▸ Input material
[start]
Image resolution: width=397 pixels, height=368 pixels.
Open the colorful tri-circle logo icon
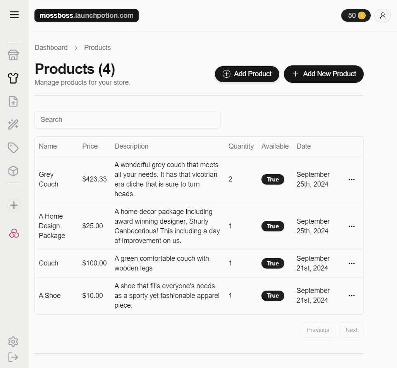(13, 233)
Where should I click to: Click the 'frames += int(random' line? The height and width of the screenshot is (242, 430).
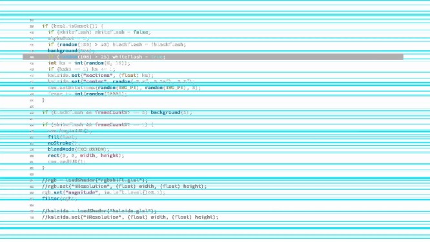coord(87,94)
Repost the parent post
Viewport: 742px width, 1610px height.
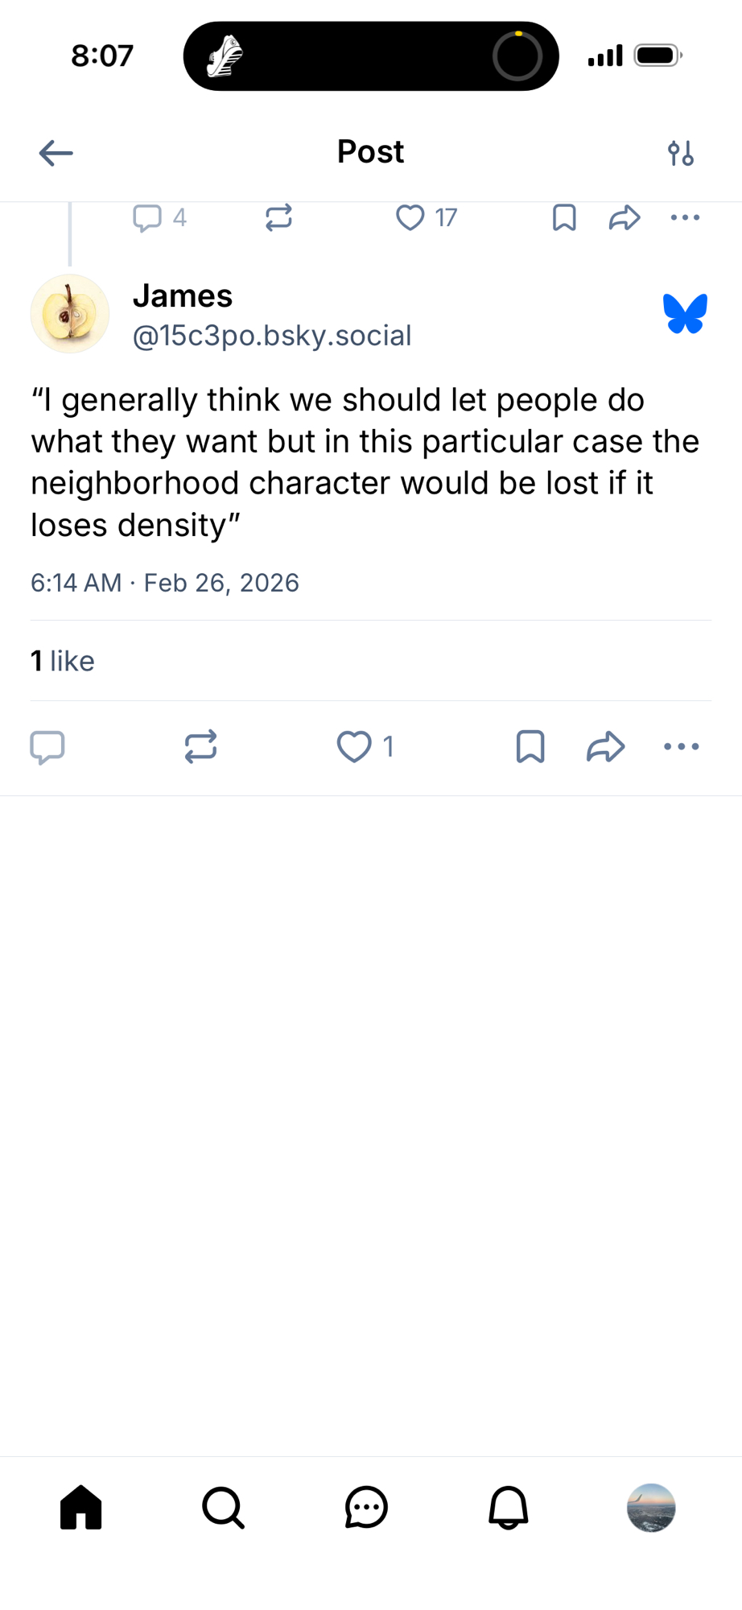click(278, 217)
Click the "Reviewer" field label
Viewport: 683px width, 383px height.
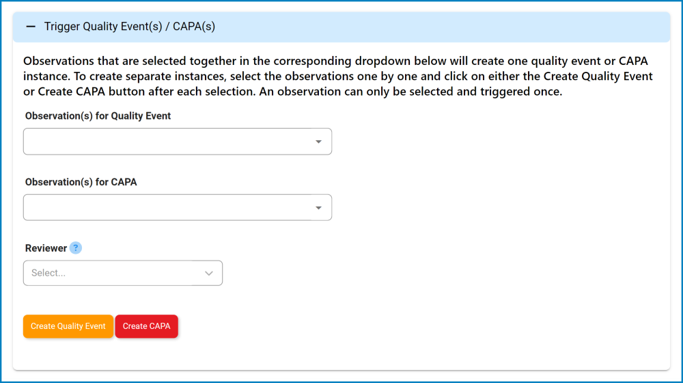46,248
[end]
[start]
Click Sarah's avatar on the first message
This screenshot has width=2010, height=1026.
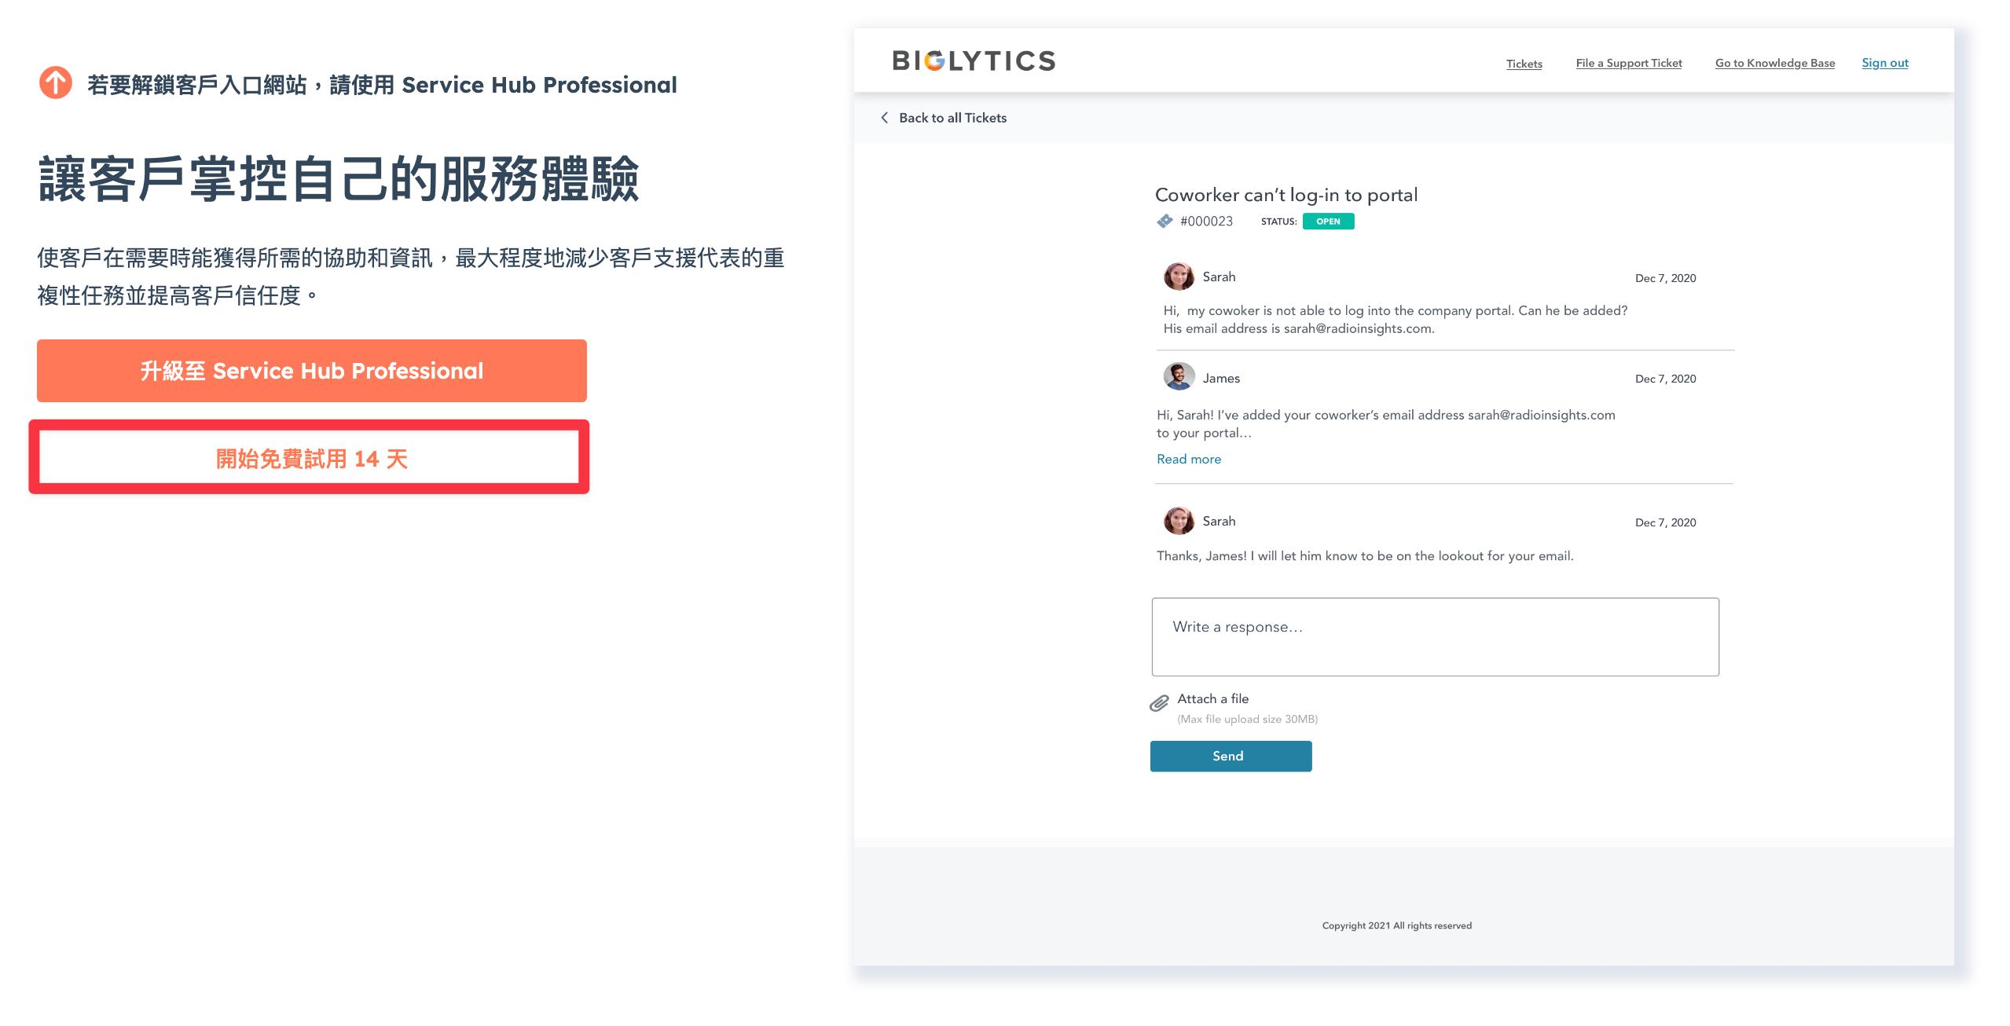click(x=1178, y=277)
[end]
▸ Work to do
Print the part of the records that opens with the line containing "Image resolution: width=397" and closes with the line containing "click(278, 217)", both ends included, character for character. Omit the pictures from your answer.

▸ Worked answer
Image resolution: width=397 pixels, height=368 pixels.
Open the colorful tri-circle logo icon
(13, 233)
Where should I click to: Click the 'frames += int(random' line? The height and width of the screenshot is (242, 430).
coord(87,94)
Repost the parent post
Viewport: 742px width, 1610px height.
click(278, 217)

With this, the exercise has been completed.